I make my own on my computer. It's easy-peasy with Microsoft Publisher, but if I were to have someone else make them for me, I would use Magestic Mountain Sage (MMS). They are one of my favorite suppliers for fragrance oils and other soaping stuff, and they also make labels. They have stock labels to choose from, and they also make custom labels. Here is their link:

http://www.thesage.com/images/labels2/index.html


HTH!
IrishLass


----------



## cathym (Aug 29, 2010)

*labels*

I have been making my own labels too but am having a terrible time finding the right size for lip balm tubes.  Do you know?


----------



## IrishLass (Aug 29, 2010)

*Re: labels*



			
				cathym said:
			
		

> I have been making my own labels too but am having a terrible time finding the right size for lip balm tubes.  Do you know?




If you click on the link below, it has a template for making your own lip balm labels (for .15 oz tubes):

http://www.thesage.com/pub/pdf/Lip_Balm ... l_2010.pdf

Or, you can do what I did when I started making lip balms: I measured how tall my lip balm containers were lengthwise in the area between the bottom of the cap and the top of the twist-up thing, and then I cut out a piece of scrap paper to that size, but left plenty of extra room to play with widthwise. Then I whittled down the width of the scrap paper until it fit my lip balm tubes perfectly. Then I measured the now cut-to-size scrap paper and went to work on Microsoft Office Publisher to created labels to that exact size. Worked like a charm.

IrishLass


----------



## azgirl (Aug 29, 2010)

*the reply*

Thanks for all the replies been working hard on them all weekend will try and post them later


----------



## cathym (Aug 29, 2010)

*lip balm labels*

Thanks, Irishlass! I have only been making lip balms in little jars because of the labelling problem. I know I can sell more if I do them up in tubes! I'm not sure if you are using labels that are designed for the exact size or are you cutting them out from a full sheet? Also, do you use a funnel to fill the tubes or do you have one of those tray things?


----------



## IrishLass (Aug 29, 2010)

I use a full sheet and cut them out by hand,

IrishLass


----------



## jarvan (Aug 29, 2010)

I use the 1.8"x 1.8" waterproof labels from Rustic Elements. They are the easiest to work with, fit around a .15 oz. round tube perfectly and look nice.


----------



## Lindy (Aug 29, 2010)

I also use a full sheet and I do that with all my labels so I can exact measurements.  I use a tray to fill my tubes unless I am only doing a few then I use a pipette (a lot of waste but if I'm only doing a few and try to use my tray I have a lot of waste too).

Cheers


----------



## cathym (Aug 29, 2010)

*labels*

thanks for all the tips.  Jarvan- what is Rustic elements?


----------



## BakingNana (Aug 30, 2010)

*Re: labels*



			
				IrishLass said:
			
		

> cathym said:
> 
> 
> 
> ...



Do you print on regular paper?  How do you adhere your labels?  The full-size adhesive label sheets are so expensive.


----------



## IrishLass (Aug 30, 2010)

*Re: labels*



			
				BakingNana said:
			
		

> Do you print on regular paper?  How do you adhere your labels?  The full-size adhesive label sheets are so expensive.

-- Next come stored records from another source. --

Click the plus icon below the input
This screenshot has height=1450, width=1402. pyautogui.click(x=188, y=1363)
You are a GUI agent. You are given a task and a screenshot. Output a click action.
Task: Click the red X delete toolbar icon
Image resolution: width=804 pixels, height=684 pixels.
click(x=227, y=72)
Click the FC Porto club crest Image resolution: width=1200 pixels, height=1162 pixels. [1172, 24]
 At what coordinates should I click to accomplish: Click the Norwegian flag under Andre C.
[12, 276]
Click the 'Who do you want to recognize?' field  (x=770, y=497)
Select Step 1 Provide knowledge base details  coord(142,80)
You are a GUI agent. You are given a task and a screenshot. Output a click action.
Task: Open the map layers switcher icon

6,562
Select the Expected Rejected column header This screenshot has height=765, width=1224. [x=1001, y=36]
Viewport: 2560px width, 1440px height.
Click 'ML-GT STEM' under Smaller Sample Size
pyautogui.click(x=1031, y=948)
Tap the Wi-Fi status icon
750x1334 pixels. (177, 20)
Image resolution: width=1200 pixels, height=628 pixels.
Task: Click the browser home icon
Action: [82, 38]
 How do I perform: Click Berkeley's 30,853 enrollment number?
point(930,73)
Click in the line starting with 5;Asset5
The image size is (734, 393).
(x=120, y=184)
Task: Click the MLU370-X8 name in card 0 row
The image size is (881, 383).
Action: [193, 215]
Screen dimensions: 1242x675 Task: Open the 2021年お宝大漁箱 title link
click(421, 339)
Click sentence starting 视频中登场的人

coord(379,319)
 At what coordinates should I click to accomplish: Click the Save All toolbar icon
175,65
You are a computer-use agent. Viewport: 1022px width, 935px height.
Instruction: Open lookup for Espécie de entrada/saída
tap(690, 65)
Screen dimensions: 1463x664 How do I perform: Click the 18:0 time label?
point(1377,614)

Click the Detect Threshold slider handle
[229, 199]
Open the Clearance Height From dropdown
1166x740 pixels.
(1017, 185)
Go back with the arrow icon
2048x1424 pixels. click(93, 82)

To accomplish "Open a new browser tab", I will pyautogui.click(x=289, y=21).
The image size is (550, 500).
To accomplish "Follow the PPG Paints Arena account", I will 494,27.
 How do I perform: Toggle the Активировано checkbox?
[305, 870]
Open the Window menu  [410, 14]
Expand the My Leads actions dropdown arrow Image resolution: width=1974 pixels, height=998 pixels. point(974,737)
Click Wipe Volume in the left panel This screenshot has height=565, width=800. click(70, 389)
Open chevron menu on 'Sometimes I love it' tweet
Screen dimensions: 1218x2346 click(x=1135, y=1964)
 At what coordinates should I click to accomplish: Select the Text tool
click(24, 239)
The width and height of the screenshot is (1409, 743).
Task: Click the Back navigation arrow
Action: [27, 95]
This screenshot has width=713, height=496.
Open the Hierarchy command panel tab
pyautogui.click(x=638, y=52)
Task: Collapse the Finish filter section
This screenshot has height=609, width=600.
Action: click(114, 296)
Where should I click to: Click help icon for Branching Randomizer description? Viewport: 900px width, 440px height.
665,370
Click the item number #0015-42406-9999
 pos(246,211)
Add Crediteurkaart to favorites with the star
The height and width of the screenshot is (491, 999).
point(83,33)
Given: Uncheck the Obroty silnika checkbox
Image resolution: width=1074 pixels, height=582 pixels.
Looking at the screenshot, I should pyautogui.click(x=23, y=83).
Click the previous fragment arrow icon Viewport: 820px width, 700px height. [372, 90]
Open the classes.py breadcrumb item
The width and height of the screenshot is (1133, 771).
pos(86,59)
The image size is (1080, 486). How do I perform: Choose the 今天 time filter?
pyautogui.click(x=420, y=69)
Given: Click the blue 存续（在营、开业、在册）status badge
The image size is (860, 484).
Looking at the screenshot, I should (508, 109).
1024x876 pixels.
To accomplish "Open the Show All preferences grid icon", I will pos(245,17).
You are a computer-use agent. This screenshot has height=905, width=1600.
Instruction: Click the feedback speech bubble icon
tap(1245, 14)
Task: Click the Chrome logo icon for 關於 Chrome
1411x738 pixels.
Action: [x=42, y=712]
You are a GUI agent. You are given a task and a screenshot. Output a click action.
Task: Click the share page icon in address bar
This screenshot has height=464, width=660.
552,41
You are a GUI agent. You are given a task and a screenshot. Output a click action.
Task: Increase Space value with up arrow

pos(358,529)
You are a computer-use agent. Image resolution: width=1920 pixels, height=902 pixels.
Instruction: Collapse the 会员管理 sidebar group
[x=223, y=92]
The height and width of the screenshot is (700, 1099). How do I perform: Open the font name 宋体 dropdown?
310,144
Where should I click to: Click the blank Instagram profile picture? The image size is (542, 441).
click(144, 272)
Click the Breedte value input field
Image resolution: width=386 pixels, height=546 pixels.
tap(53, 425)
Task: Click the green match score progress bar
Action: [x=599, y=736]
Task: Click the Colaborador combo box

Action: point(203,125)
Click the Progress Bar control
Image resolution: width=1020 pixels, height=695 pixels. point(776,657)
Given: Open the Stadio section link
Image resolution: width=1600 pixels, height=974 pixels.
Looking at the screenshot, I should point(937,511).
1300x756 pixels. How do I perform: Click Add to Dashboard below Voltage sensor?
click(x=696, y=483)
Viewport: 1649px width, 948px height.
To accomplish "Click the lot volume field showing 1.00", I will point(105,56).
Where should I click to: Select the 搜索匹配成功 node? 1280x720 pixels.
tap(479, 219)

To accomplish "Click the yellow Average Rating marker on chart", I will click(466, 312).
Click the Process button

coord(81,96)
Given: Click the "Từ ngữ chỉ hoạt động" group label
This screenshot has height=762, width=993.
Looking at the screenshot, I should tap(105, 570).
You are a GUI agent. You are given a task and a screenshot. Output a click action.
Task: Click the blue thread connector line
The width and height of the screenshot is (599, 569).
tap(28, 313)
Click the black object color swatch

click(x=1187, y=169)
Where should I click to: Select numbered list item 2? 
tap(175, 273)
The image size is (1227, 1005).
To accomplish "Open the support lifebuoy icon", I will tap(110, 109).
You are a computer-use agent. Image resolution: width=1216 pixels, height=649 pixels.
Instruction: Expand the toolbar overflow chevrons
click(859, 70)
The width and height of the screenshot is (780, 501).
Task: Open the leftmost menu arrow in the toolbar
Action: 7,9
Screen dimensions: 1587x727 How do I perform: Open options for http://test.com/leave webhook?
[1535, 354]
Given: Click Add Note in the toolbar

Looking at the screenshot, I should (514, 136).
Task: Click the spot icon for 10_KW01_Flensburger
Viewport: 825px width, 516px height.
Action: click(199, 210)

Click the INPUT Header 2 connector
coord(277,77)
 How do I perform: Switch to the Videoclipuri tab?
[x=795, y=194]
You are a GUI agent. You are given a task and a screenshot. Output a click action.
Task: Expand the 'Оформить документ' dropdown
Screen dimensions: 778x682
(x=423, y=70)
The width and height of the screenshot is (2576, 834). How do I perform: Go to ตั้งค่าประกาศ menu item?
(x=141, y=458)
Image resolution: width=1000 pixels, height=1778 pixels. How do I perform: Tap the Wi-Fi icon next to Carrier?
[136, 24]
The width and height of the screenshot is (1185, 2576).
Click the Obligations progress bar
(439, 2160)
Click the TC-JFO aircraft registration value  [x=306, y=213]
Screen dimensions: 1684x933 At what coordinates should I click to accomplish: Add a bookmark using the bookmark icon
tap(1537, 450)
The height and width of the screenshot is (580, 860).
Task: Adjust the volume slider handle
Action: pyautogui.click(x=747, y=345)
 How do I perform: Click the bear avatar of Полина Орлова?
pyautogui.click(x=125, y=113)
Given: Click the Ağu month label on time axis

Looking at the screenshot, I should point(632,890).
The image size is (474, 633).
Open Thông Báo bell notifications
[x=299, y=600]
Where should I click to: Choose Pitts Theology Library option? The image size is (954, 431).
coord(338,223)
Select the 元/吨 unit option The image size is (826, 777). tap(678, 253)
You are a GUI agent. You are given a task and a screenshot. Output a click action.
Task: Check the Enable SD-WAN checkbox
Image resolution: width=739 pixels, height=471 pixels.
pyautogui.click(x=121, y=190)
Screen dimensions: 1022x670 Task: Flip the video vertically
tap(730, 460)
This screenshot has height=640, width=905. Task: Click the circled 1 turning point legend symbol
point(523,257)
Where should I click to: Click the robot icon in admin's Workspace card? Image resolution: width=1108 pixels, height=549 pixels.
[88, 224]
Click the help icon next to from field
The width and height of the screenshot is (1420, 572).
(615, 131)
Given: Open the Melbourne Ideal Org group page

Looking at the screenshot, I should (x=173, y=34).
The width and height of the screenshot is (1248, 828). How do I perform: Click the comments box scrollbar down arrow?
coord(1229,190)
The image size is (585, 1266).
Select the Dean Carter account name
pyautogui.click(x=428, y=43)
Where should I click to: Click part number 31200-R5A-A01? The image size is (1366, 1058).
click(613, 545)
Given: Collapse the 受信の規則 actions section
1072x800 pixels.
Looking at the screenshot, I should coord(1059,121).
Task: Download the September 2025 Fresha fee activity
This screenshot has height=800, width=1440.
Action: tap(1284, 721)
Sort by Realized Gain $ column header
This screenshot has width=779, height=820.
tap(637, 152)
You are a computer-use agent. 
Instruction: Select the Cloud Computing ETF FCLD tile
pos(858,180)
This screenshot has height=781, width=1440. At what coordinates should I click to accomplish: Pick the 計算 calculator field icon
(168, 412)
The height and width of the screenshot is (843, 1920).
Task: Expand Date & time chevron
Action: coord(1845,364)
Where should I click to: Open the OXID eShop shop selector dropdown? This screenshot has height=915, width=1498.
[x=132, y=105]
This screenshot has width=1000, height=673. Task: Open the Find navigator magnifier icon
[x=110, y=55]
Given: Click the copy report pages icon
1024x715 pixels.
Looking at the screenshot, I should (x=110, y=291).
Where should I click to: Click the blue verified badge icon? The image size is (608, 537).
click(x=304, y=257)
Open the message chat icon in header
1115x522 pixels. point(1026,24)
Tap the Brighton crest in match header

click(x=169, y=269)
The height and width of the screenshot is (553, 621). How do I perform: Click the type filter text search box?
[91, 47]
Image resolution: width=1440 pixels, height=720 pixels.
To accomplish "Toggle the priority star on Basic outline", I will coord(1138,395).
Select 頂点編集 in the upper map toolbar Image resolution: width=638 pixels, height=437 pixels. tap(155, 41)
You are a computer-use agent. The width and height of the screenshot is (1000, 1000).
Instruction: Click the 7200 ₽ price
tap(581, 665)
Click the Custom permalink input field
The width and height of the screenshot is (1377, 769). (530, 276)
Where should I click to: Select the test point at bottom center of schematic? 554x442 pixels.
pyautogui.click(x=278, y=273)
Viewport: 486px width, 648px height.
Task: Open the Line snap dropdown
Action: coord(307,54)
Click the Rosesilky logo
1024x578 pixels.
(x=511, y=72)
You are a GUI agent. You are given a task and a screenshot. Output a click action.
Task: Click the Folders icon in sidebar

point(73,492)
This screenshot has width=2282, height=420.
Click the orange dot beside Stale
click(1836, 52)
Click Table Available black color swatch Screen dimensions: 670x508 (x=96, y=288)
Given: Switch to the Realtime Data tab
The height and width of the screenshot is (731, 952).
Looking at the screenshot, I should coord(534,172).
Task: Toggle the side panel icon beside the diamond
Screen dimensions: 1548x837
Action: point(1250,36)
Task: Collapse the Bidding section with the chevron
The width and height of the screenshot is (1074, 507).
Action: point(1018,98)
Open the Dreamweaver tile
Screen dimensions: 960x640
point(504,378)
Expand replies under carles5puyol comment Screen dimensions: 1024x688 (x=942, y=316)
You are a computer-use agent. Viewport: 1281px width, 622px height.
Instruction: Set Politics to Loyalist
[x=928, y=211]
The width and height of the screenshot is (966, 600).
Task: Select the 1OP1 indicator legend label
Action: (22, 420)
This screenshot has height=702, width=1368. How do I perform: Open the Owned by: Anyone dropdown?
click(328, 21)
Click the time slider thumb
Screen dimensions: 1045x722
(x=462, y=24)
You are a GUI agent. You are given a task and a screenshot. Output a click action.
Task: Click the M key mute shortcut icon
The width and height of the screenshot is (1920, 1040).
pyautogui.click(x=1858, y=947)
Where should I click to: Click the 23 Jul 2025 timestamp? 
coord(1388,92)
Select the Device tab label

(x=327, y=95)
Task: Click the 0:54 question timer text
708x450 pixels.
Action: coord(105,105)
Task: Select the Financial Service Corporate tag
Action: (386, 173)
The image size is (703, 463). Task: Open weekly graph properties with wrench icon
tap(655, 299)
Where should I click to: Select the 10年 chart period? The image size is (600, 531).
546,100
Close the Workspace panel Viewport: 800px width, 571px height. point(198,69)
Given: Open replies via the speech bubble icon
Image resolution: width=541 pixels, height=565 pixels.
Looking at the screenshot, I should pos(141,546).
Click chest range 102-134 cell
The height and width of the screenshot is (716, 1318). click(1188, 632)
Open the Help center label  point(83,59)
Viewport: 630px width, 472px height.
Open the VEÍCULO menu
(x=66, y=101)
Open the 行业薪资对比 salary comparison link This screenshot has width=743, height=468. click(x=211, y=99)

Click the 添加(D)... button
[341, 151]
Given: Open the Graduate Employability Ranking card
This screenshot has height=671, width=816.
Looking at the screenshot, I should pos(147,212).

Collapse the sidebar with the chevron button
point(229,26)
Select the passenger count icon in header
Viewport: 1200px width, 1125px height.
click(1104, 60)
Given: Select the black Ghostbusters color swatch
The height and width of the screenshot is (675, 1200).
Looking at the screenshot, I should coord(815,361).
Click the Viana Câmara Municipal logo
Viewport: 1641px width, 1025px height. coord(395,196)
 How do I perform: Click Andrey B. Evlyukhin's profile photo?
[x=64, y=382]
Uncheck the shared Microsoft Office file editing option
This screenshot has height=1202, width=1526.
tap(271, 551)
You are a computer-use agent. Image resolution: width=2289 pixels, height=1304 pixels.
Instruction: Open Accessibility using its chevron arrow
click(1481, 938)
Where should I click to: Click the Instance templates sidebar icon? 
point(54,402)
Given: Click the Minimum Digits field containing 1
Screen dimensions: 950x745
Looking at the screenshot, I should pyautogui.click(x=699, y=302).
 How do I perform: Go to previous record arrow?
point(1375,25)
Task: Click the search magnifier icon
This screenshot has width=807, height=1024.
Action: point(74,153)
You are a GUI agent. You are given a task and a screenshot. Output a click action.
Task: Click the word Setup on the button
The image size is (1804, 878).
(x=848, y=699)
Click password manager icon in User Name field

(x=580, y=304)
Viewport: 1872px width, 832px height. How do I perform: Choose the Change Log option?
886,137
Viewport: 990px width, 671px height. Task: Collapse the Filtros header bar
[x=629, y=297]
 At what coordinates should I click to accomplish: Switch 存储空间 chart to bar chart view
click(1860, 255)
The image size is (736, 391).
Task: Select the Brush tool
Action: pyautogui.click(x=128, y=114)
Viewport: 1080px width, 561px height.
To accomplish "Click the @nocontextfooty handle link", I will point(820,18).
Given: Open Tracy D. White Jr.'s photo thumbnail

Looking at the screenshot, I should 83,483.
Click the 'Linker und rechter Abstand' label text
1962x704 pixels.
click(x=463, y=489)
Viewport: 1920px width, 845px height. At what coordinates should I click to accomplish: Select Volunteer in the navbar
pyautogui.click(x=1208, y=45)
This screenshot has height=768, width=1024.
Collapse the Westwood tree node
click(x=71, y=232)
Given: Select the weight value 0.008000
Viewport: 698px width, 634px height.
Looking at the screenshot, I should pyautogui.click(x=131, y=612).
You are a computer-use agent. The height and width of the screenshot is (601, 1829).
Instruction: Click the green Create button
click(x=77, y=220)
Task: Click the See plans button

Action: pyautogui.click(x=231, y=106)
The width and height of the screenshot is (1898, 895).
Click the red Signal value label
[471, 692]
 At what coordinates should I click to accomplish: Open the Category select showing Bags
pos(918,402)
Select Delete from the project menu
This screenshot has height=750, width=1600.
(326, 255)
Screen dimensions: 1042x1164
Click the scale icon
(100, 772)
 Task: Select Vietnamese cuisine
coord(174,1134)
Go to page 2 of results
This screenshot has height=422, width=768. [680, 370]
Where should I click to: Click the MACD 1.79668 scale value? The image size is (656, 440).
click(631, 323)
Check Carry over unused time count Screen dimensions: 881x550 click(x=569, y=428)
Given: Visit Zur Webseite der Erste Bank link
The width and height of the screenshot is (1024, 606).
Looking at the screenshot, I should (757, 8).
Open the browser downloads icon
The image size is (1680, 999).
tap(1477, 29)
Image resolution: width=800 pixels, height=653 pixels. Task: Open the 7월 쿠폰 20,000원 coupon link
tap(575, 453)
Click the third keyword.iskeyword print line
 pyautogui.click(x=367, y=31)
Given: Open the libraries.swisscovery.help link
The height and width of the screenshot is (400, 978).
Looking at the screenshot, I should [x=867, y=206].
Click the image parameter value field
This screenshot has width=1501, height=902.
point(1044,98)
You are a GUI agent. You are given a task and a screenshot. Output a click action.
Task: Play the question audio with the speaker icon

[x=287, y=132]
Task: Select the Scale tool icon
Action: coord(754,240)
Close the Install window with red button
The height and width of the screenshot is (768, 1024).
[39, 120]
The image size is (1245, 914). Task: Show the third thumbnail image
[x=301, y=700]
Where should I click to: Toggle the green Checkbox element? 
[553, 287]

I print on adhesive label sheets. I get the cheapie store brand at Staples Office Supply. They are less expensive than Avery labels and work every bit as well (I've used both).

IrishLass


----------



## cathym (Aug 30, 2010)

*labels*

I'm making 2 doz lip balms at a time. It would be way too time consuming to cut out each label. I found the exact size on Online Labels -they actually have a 'lip balm tube' sized label.


----------



## BakingNana (Aug 30, 2010)

*Re: labels*



			
				IrishLass said:
			
		

> BakingNana said:
> 
> 
> 
> ...





			
				cathym said:
			
		

> I'm making 2 doz lip balms at a time. It would be way too time consuming to cut out each label. I found the exact size on Online Labels -they actually have a 'lip balm tube' sized label.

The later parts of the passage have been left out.